3 Problems with Executive Assistant Recruitment Agencies
There are 3 key reasons why recruitment agencies are the least favorable option for hiring an EA:
- Misaligned incentives: Recruiters are paid to put butts in seats—not to guarantee great long-term outcomes.
- Entry-level recruiters: EA recruiters are typically the least experienced recruiters.
- Ineffective hiring processes: Traditional recruiting processes are ineffective at evaluating candidates on the qualities that predict success in an executive assistant role.
Let’s look at each.
1. Misaligned Incentives
First, the way recruiters are paid creates misaligned incentives with their clients. You hire them to fill a role for you, but they’re paid a percentage of the new employee’s first year salary—usually 15% to 40%.
This means they have an incentive to find the most expensive candidates possible. Often they’ll either only send you candidates asking for a large salary, since their fee is dependent on what the candidates make, or they’ll coach less expensive candidates to increase their asking salary to the middle or top of your privately expressed compensation range.
This makes it so that the people you hire through a recruiter will tend to ask for much more than the market average, even if the people the recruiter is sending you aren’t much better than average.
As we’ve talked about in previous articles, recruiters are quite bad at effectively vetting talent—especially for generalist roles like EAs. So it’s unlikely that the recruiter is sending you anyone that you couldn’t easily discover and engage with yourself.

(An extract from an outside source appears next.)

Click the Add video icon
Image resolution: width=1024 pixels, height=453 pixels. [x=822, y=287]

In addition, you receive almost no guarantees for the large price you’re paying. Normally, there is a 60 or 90 day replacement guarantee. This means that if you decide to let go of the candidate within the first 60 or 90 days, the recruiting firm will find you someone new free of charge. However, it normally takes two or three months to onboard a new employee and get them fully up to speed. Just at the time you’re able to evaluate whether they’re actually a good fit, your recruiter’s guarantee runs out. They’re fully paid and off the hook.
This sets up a situation where, from the recruiter’s standpoint, they just need to get you someone who makes a great first impression and is likable. These individuals will get hired and stay on for at least a few months before you realize they may not actually be all that great. There’s no incentive for recruiters to find people who may not be all that charming, but will really blow you away in 6 or 7 months as you realize how quickly they’re able to evolve and become a core member of the team.

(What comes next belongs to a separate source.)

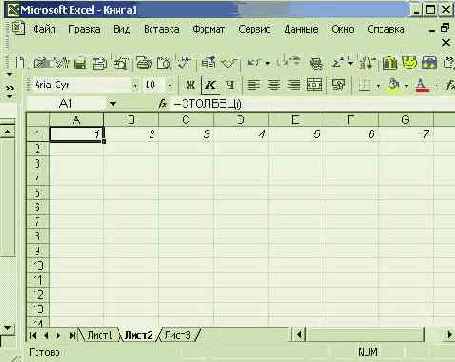Open the font size dropdown

(x=170, y=86)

Therefore, when you work with recruiting firms, there’s greater risk that your recruiter will lack focus on finding an assistant that’s the perfect fit for you long-term.
2. Entry-Level Recruiters
Second, executive assistant recruiting tends to be done by entry-level recruiters. This is also due to the way they’re paid.

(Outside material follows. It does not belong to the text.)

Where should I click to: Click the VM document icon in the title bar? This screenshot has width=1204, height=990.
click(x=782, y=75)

The most lucrative recruiting jobs involve hiring for specialized positions like engineers or c-suite executives that have the highest salaries. So recruiters with the most experience and seniority tend to focus on these higher paying roles.
Meanwhile, positions that have lower salaries relative to those specialized roles—executive assistants, administrative assistants, office managers, etc.—are generally taken on by the least experienced recruiters.
This can often result in recruiters who are satisfied with just filling positions. They’re less focused on finding the highest quality talent. Not to mention, they lack the experience it takes to do so.
3. Ineffective Hiring Processes
Lastly, traditional recruiting processes are ineffective at evaluating candidates for EA roles. And recruitment agencies aren’t alone in this. It’s also common in staffing agencies, most executive assistant services, and in-house human resources departments.
This speaks to the broader problem that we set out to solve when we started Persona, which is: Hiring great executive assistant talent is hard—and relying on the traditional process of resume review and interviews is an insufficient method for consistently finding top talent.
Why is it hard?
It’s hard because the qualities that make a great EA—things like problem solving ability, communication skills, and character traits like being reliable, organized, etc.—cannot be thoroughly evaluated through resume review and interviews alone. They require additional methods and tools to measure properly.
But most recruiters who hire EAs don’t know what these are or how to use them effectively. They filter candidates based on criteria that have been shown not to be predictive of good on-the-job performance, such as past years of experience in an assistant role. And they make assumptions about applicant quality based on superficial proxy variables.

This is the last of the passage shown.